Directives ->
[A] Extract word for word the part of the transcript between "Pausing there, that" and "strong circumstantial case.", inclusive.
[B] Answer these questions from the transcript:
(i) On what page of the core appeal book does the disposition of appeal begin?
(ii) Whose remarks in Libke appear in the first sentence of paragraph 415?
(iii) At paragraph 418, how does the judge describe the case?

[BEGIN Passage provided]

At point 3, we deal with the “bookends”, as we have called them, which are the two parts in the judgment where Justice Livesey identifies his conclusion.  I start with the disposition of appeal – to be found at page 253 of the core appeal book – commencing with paragraph 413. 

Paragraph 413 is a quotation, as your Honour Justice Gageler pointed out, taken from Filippou.  There is no error there – cannot be any error there.  If you look at the top of page 254 of the common appeal book, that line of the quote, you will see the notion of “support” and “unreasonable” – the two words used in the common form appeal – sorry, the first limb of the common form appeal provision – are separated out.  When we go to paragraph 414, Justice Livesey separates out the two points – 414, he is dealing with support and the question of sufficiency.

In 415, he turns to the notion of “unreasonable”.  In the first sentence of 415, you see what fell from Justice Hayne in Libke.  In the second sentence, we get this notion, again, M v The Queen –primarily for the trial court to determine, elaborated upon in the third sentence – and in the fourth sentence, it is a serious step – the passage that we just saw in Pell – sorry, Baden‑Clay.  When we turn to 416, it commences with the words:

Having reviewed the evidence before the trial Judge, I do not doubt the guilt of the appellant.

Pausing there, that is the answer to the ultimate question posed in M v The Queen.  The second sentence:

It cannot be said that the various inferences suggestive of guilt should not have been drawn –

That can be viewed as a modification of the Libke elucidation – “should not”, “must”.  We then have a reference to some of the factual issues and, at 417, the expression of an opinion in conformity with the test in M v The Queen. 

In my opinion, it was open to the Judge to be satisfied beyond reasonable doubt that the appellant was guilty.  The evidence, taken as a whole, did not require -

Again, an extrapolation, a version, a variation of “I do not conclude that the trial judge must have had a reasonable doubt” – M v The Queen and in Libke.  At 418, the judge’s own view:

it was a strong circumstantial case.

[END Passage provided]
[BEGIN Dataset section]

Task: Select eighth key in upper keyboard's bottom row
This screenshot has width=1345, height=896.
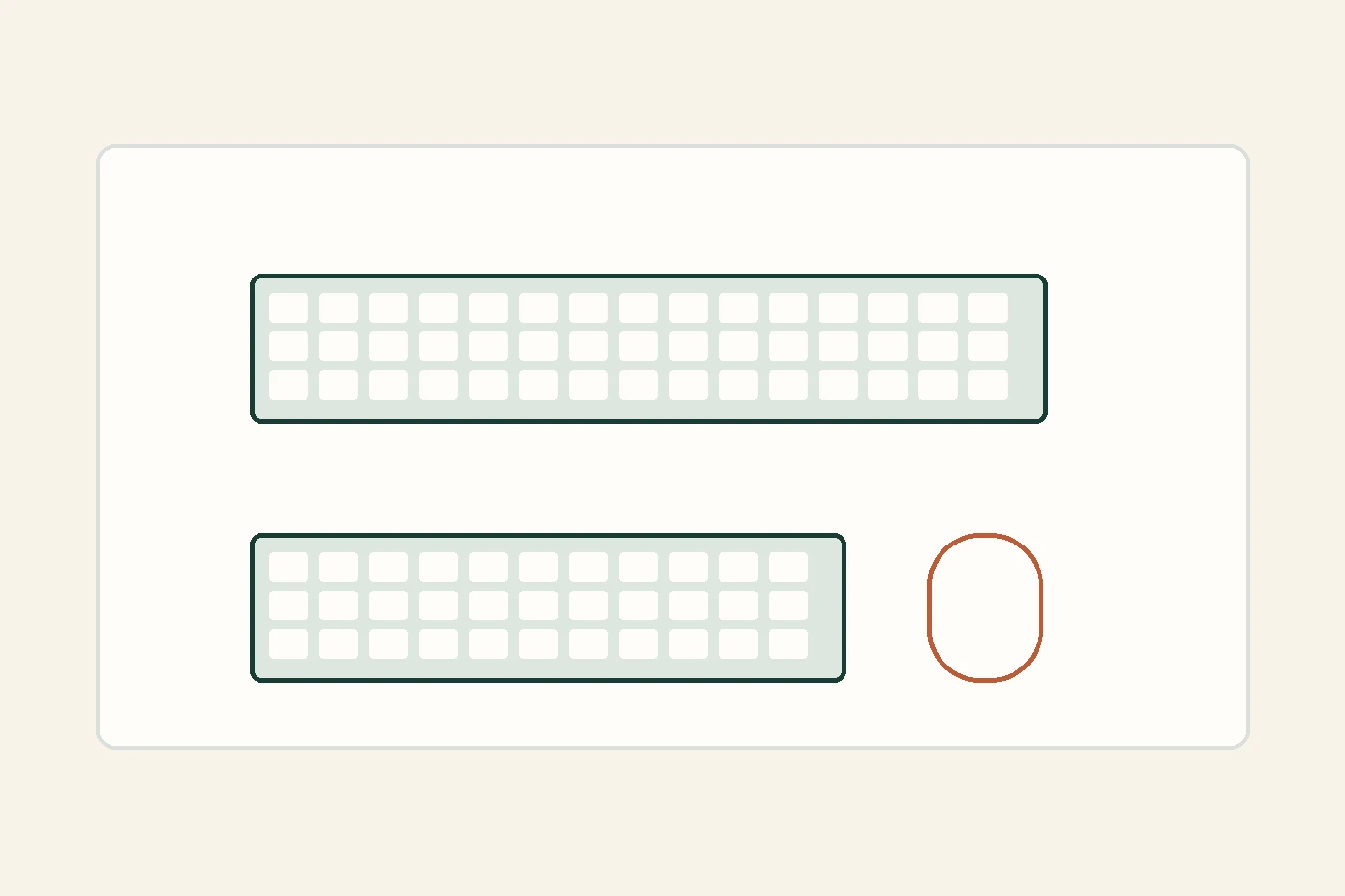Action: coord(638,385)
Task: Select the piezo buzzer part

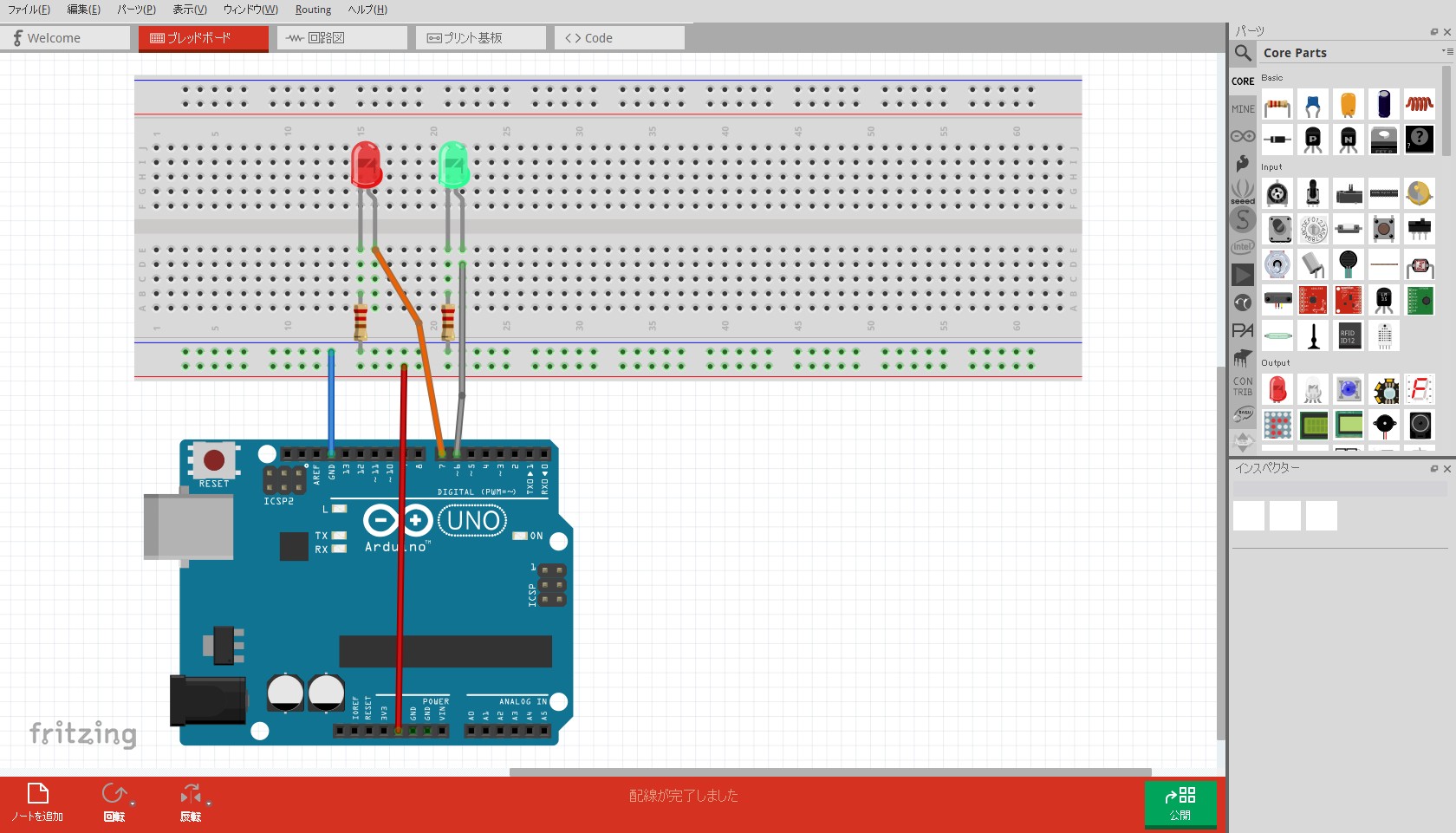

[END Dataset section]

Task-by-task answers ->
[A]
Pausing there, that is the answer to the ultimate question posed in M v The Queen.  The second sentence:

It cannot be said that the various inferences suggestive of guilt should not have been drawn –

That can be viewed as a modification of the Libke elucidation – “should not”, “must”.  We then have a reference to some of the factual issues and, at 417, the expression of an opinion in conformity with the test in M v The Queen. 

In my opinion, it was open to the Judge to be satisfied beyond reasonable doubt that the appellant was guilty.  The evidence, taken as a whole, did not require -

Again, an extrapolation, a version, a variation of “I do not conclude that the trial judge must have had a reasonable doubt” – M v The Queen and in Libke.  At 418, the judge’s own view:

it was a strong circumstantial case.

[B]
(i) Page 253
(ii) Justice Hayne's
(iii) As a strong circumstantial case